Xerxes

by ellaofoakhill



Category: Fullmetal Alchemist: Brotherhood & Manga
Genre: Gen
Language: English
Status: Completed
Published: 2020-09-22
Updated: 2020-09-22
Packaged: 2021-03-07 23:01:15
Rating: Teen And Up Audiences
Warnings: No Archive Warnings Apply
Chapters: 1
Words: 2,853
Publisher: archiveofourown.org
Story URL: https://archiveofourown.org/works/26605642
Author URL: https://archiveofourown.org/users/ellaofoakhill/pseuds/ellaofoakhill
Summary: One hundred years after the Dwarf in the Flask murders the people of Xerxes, Hohenheim returns to set the bodies of his people to rest.
Comments: 13
Kudos: 48
Collections: Behold the Sacred Texts





	Xerxes

**Author's Note:**

> Hello AO3! Been holding off on transferring my work here for a while, but I hope you all enjoy it! I originally posted this story on fanfiction.net under cwrook, in case it seems familiar. Enjoy, and take care in these troubling times!

_You don’t have to do this._ Hohenheim nodded. They’d repeated this phrase time and again, once he’d told them what he was planning. But he was doing it anyway.

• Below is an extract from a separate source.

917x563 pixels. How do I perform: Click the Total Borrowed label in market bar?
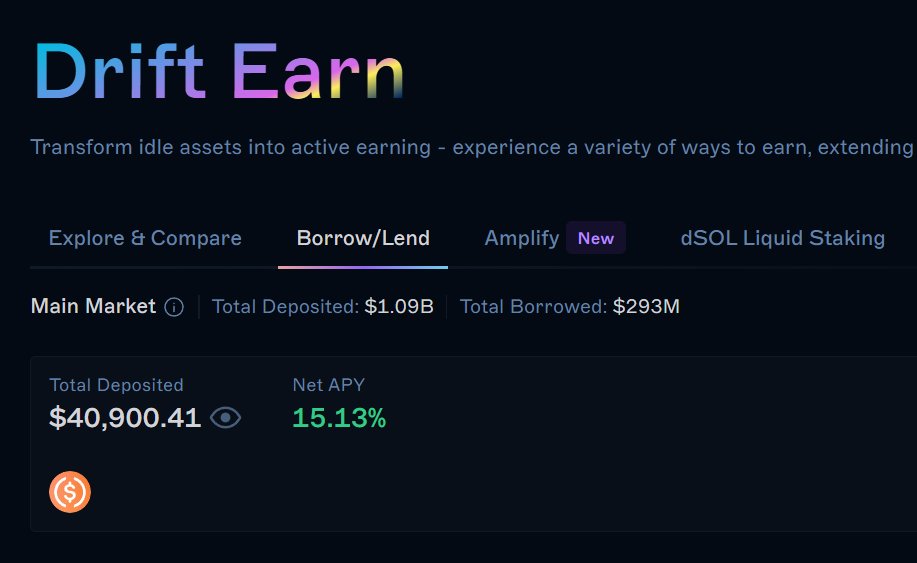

With a pang of guilt, he thought it might have taken too long as it was. The Dwarf might have gotten there first, thanks to Hohenheim’s cowardice. And the invisible chaos of horror and pain he’d spent over a hundred years calming. Now…

Hohenheim smiled. Now they were an ocean, wave upon wave of thought and feeling, capable of coordinating themselves in ways that would’ve been impossible, had Hohenheim not fought to make himself heard, so they could be heard.

The waves of their voices were gently rumbling in him now. Most were reluctant. Some were terrified of what they would see; Hohenheim had taken the shortest possible route in his escape, and had tried to see as little as possible. A few, the bravest, and the kindest, were with Hohenheim. But they knew what he had been through, the toll he had paid for surviving. It had been them who’d started the refrain.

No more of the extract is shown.